Selon un observateur indépendant, l’instabilité politique chronique, alimentée par un système sectaire de partage du pouvoir, génère une impasse et une paralysie du processus décisionnel. Cette situation est exacerbée par un niveau de corruption endémique. La crise bancaire et les restrictions monétaires qui en découlent compliquent encore la situation. La restructuration nécessaire est entravée par la résistance des élites économiques et politiques (à l’exception d’un parti souverainiste et indipendentiste, «FL») qui profitent du statu quo.
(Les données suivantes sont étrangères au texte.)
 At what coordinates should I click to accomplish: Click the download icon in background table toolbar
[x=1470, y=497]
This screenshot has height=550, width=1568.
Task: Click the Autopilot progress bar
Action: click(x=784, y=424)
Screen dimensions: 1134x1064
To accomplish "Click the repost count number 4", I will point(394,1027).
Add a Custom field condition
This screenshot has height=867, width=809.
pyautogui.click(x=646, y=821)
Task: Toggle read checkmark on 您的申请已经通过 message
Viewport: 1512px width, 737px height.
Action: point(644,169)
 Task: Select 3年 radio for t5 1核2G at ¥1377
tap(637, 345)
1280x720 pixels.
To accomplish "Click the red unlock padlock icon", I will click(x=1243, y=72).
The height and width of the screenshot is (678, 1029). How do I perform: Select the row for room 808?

Le premier exemple le plus retentissant, est celui de la mystérieuse explosion du port de Beyrouth, qui a ruiné le pays. C’était le 4 août 2020 lorsqu’un champignon «para-atomique» a emporté tout le port de commerce et des quartiers entiers de Beyrouth, rendus inutilisables par l’explosion. Que s’est-il passé depuis lors pour déterminer les responsabilités ? Qui avait caché des tonnes de nitrate d’ammonium dans le port de commerce ? Le port, sous le contrôle des milices du Hezbollah tout comme l’aéroport, n’est pas un mince atout pour un pays comme le Liban. Mais les gouvernements libanais n’ont agi que pour contrecarrer les magistrats instructeurs, jamais les principaux suspects, qui étaient alors des ministres. Et désormais, 4 ans plus tard, il n’est plus question d’enquêtes. Tout a été tronqué, l’enquête remise à zéro, les familles des victimes ouvertement menacées.
Un autre exemple retentissant est celui de la question qui menace de conduire le Liban à une nouvelle explosion ; la présence massive de réfugiés syriens. Le dossier n’est traité que dans deux directions : servir les intérêts de Damas, l’allié incontestable du Hezbollah, et en faire un bouc émissaire qui cache aux yeux de la population les méfaits d’un système politique défaillant et rapace.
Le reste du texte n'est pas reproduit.